University Health Network (UHN) Guided Therapeutics (GTx) Program International Scholar, UHN, Toronto, Canada.
Head Neck. 2022 Apr;44(4):1030-1042. doi: 10.1002/hed.26967. Epub 2021 Dec 23.
Invasion of the internal carotid artery (ICA) has been historically considered a criterion of non-resectability of skull base cancer (SBC). Patients affected by SBC who underwent surgery including resection of ICA at two tertiary institutions were included. Demographics, oncologic, and surgical information, complications, and survival outcomes were retrospectively reviewed. Survival outcomes were calculated. Ten patients were included. Three surgical approaches (transnasal endoscopic, transorbital, and transpetrosal) were employed to resect the invaded/abutted tract(s) of the ICA. All patients underwent ICA temporary balloon occlusion test. In two patients, an extracranial-to-intracranial arterial bypass was harvested. Major neuromorbidity was observed in two patients. Perioperative mortality of the series was 10.0%. Mean overall survival was 27.2 months, with 2-year overall and progression-free survival rate of 88.9%. ICA resection is feasible as part of the ablation performed for very advanced SBCs. Survival outcomes are acceptable in adequately selected patients.
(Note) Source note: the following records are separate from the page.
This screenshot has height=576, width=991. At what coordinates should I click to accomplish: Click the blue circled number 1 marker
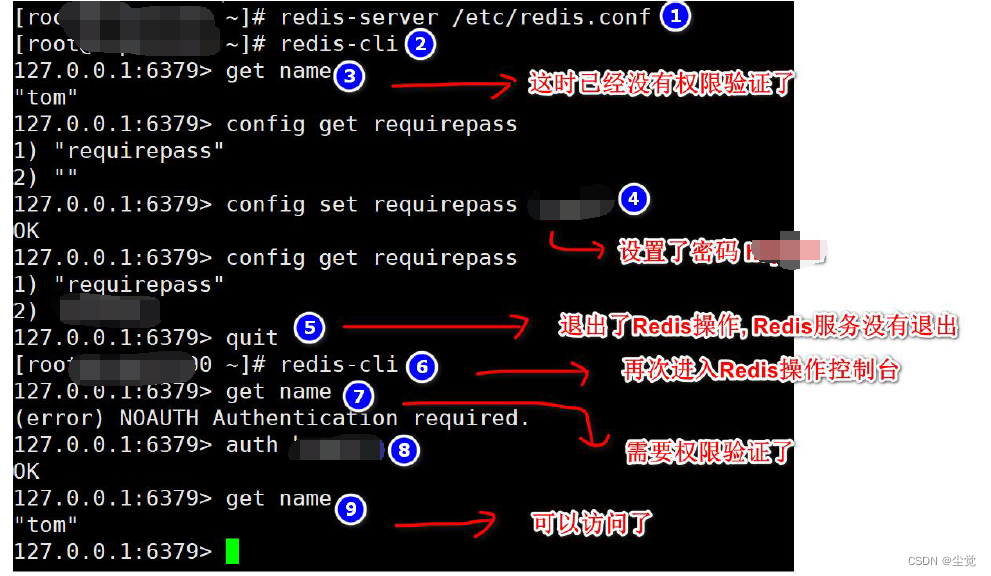click(675, 15)
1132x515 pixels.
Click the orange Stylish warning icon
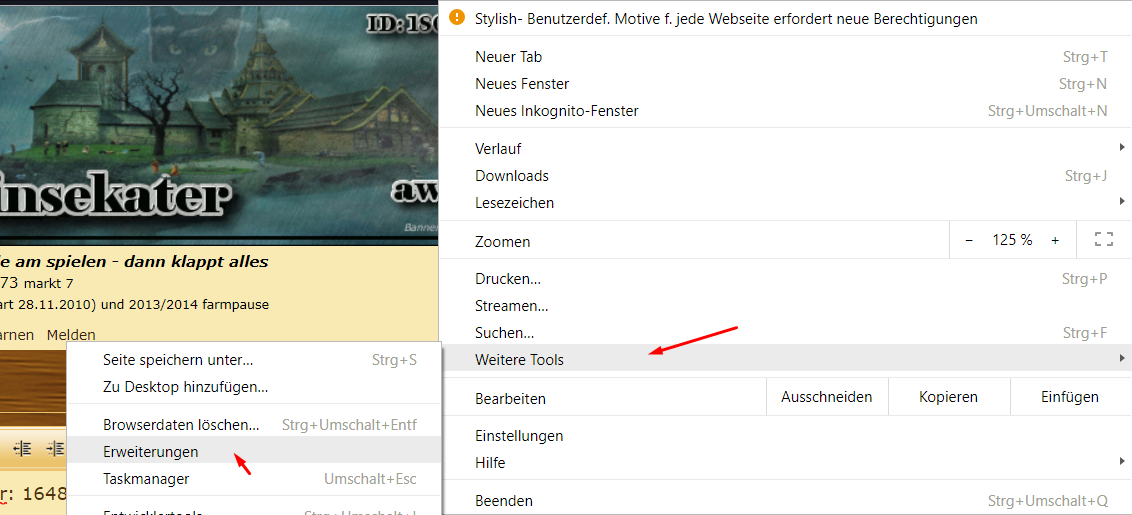pos(456,17)
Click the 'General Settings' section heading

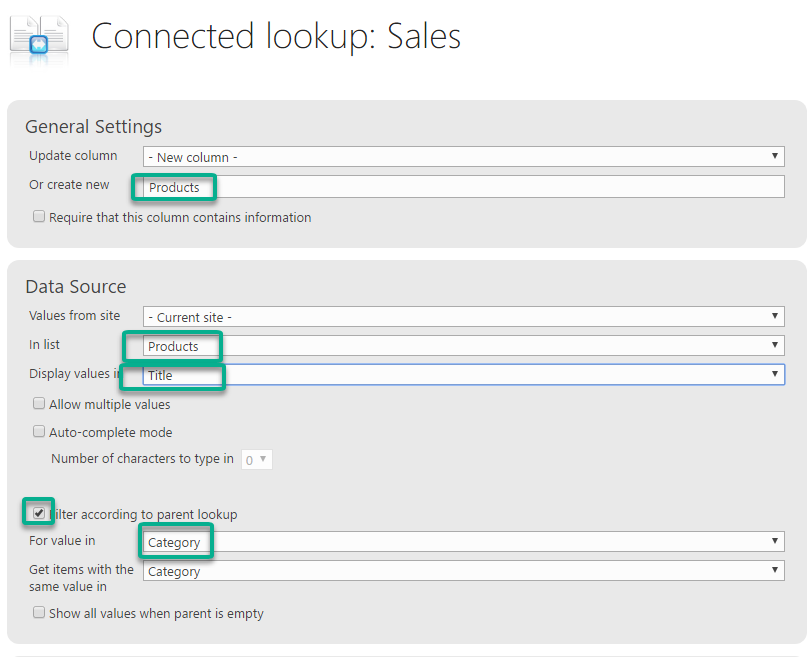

颈内动脉(ICA)侵犯在历史上一直被视为颅底癌(SBC)不可切除的标准。纳入了在两家三级医疗机构接受包括ICA切除在内的手术的SBC患者。对人口统计学、肿瘤学和手术信息、并发症及生存结果进行回顾性分析。计算生存结果。共纳入10例患者。采用三种手术入路(经鼻内镜、经眶和经岩骨)切除ICA受侵/毗邻段。所有患者均接受ICA临时球囊闭塞试验。2例患者进行了颅外至颅内动脉搭桥术。2例患者出现严重神经功能障碍。该系列患者围手术期死亡率为10.0%。平均总生存期为27.2个月,2年总生存率和无进展生存率为88.9%。对于非常晚期的SBC,作为消融治疗的一部分,ICA切除是可行的。在选择合适的患者中,生存结果是可以接受的。